_Exercise requirements_
Everything in the records below is to be reproduced exactly, apart from the images.

_The data_

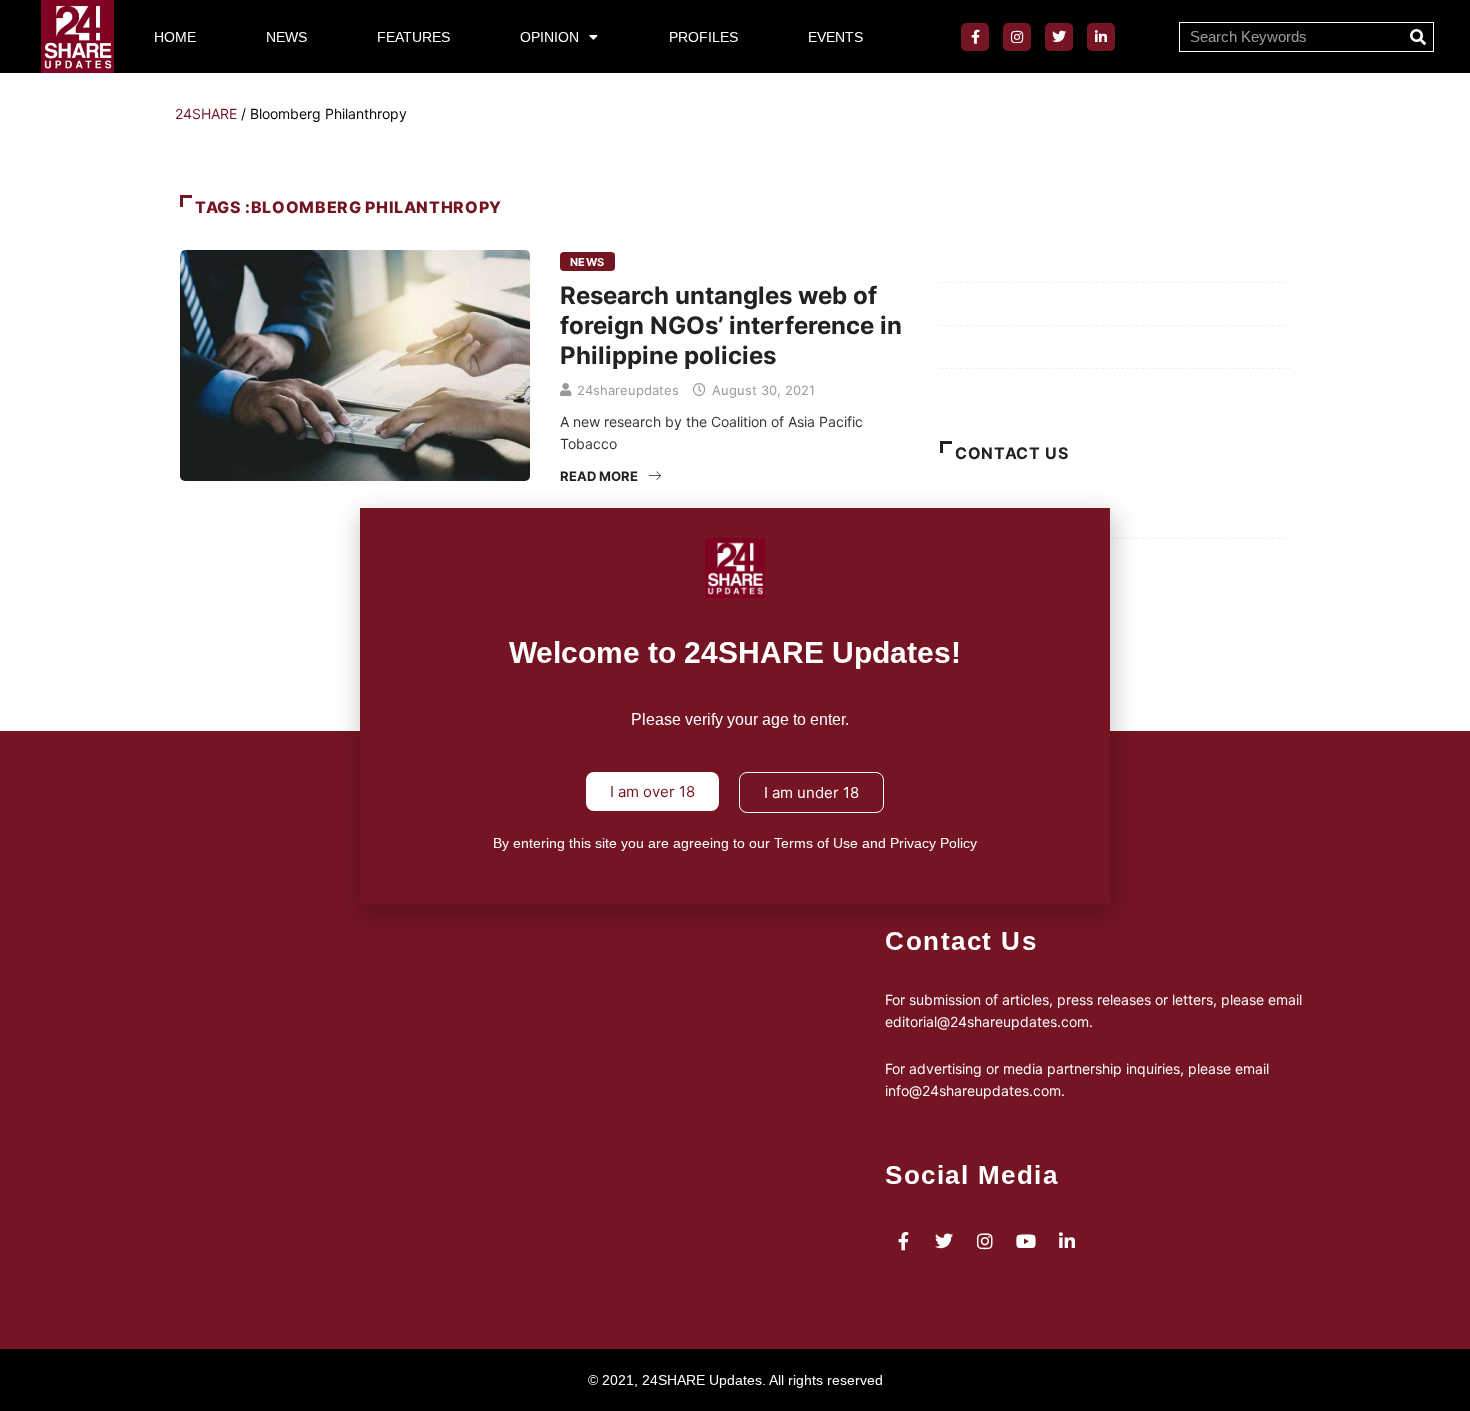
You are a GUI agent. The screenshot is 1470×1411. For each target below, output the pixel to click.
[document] (735, 705)
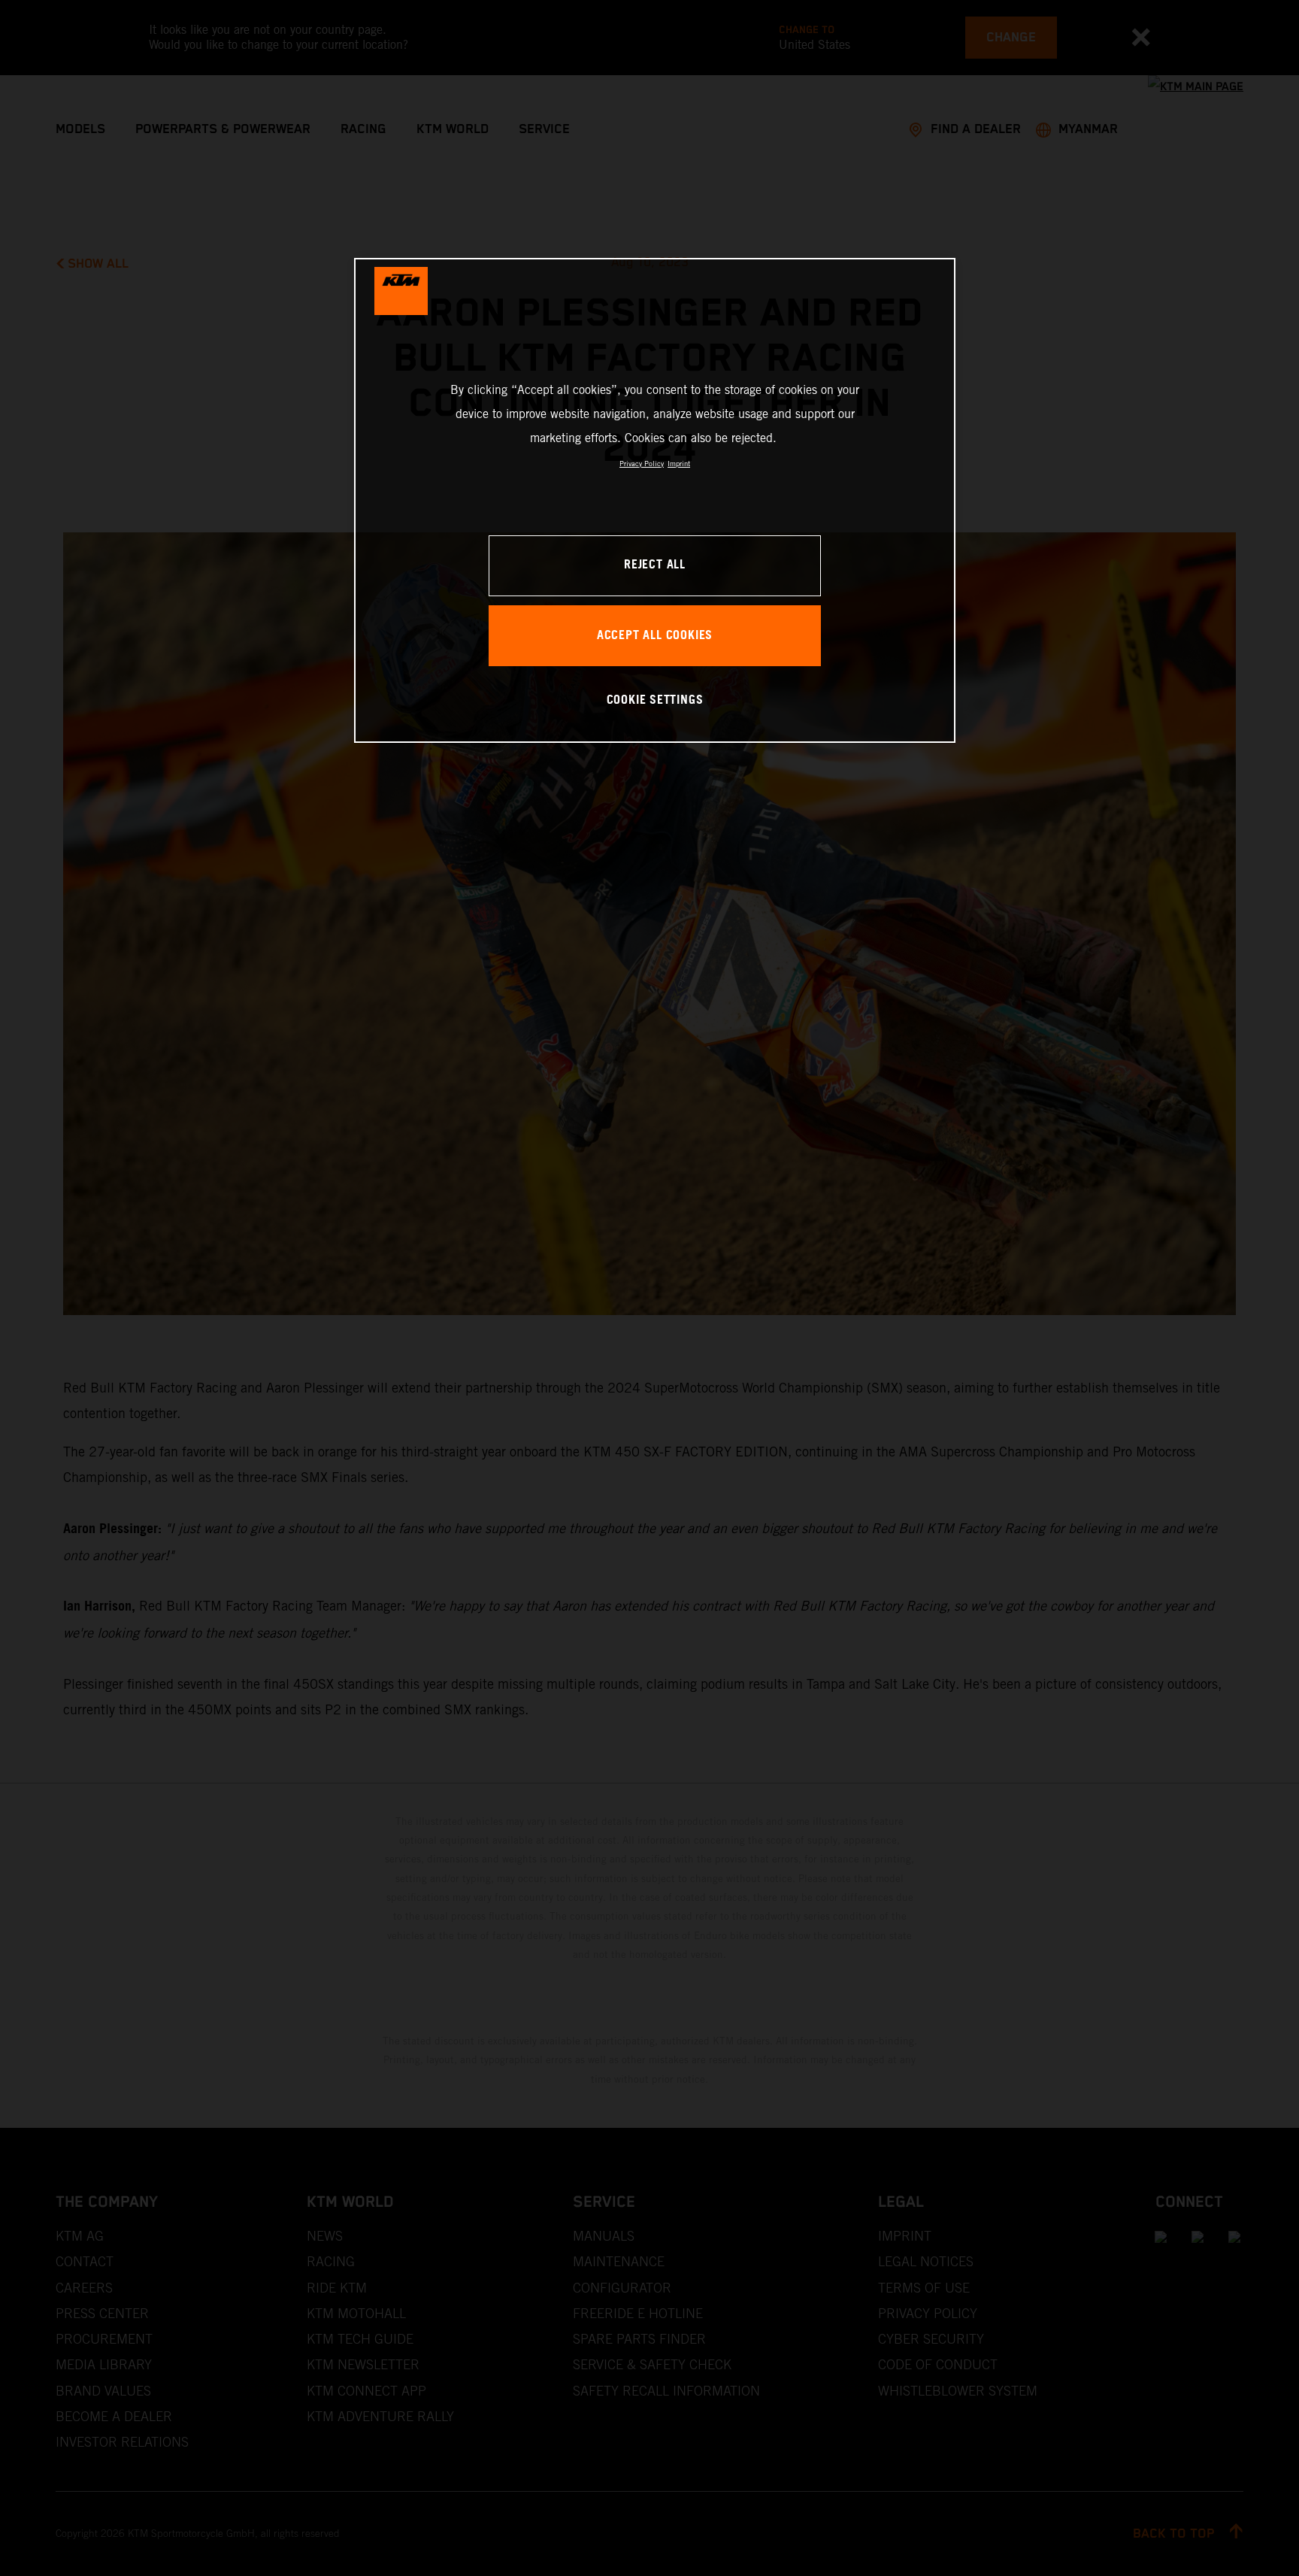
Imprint (679, 463)
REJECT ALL (655, 565)
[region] (654, 500)
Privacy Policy (641, 463)
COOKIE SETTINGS (655, 700)
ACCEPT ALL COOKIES (655, 635)
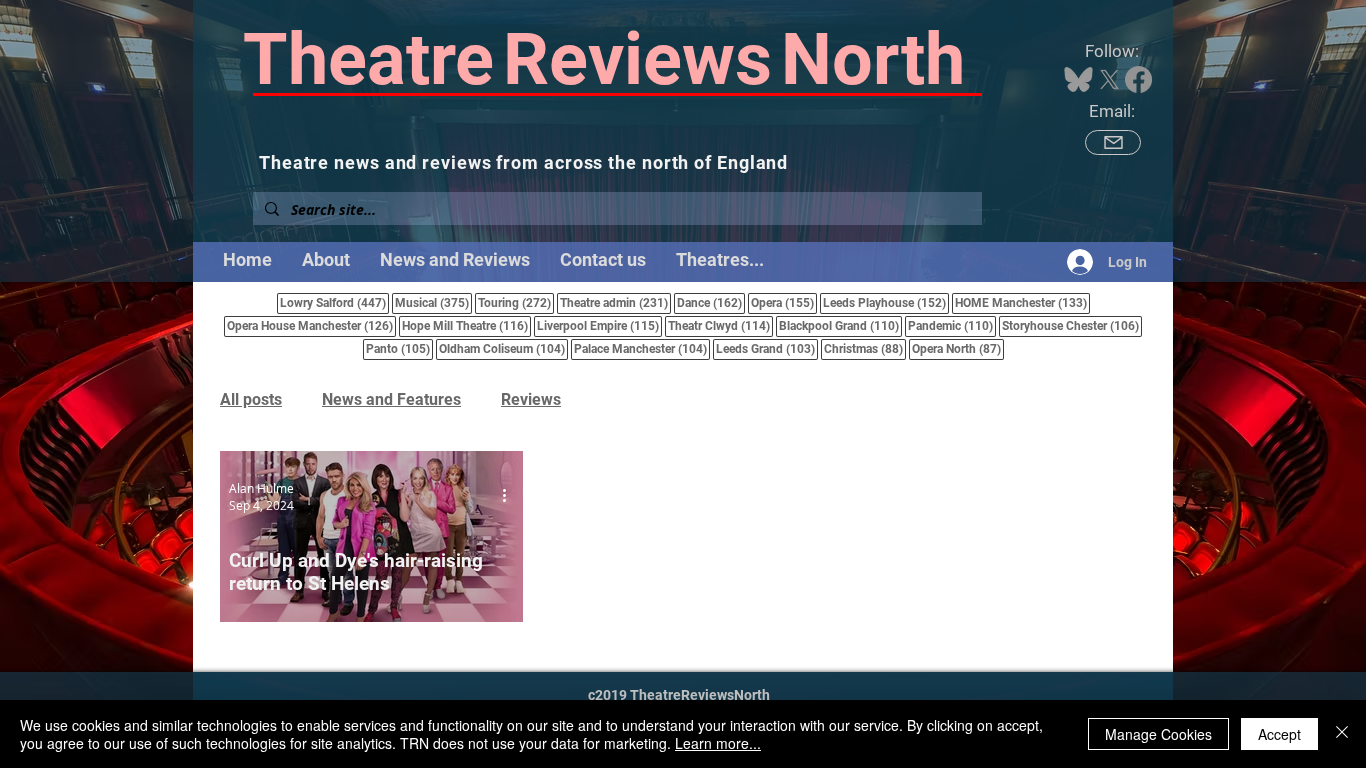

_Task solution_
You are a GUI agent. The screenshot is 1470×1411. For each target below, output the pixel to click.
[document] (735, 705)
Imprint (679, 463)
REJECT ALL (655, 565)
[region] (654, 500)
Privacy Policy (641, 463)
COOKIE SETTINGS (655, 700)
ACCEPT ALL COOKIES (655, 635)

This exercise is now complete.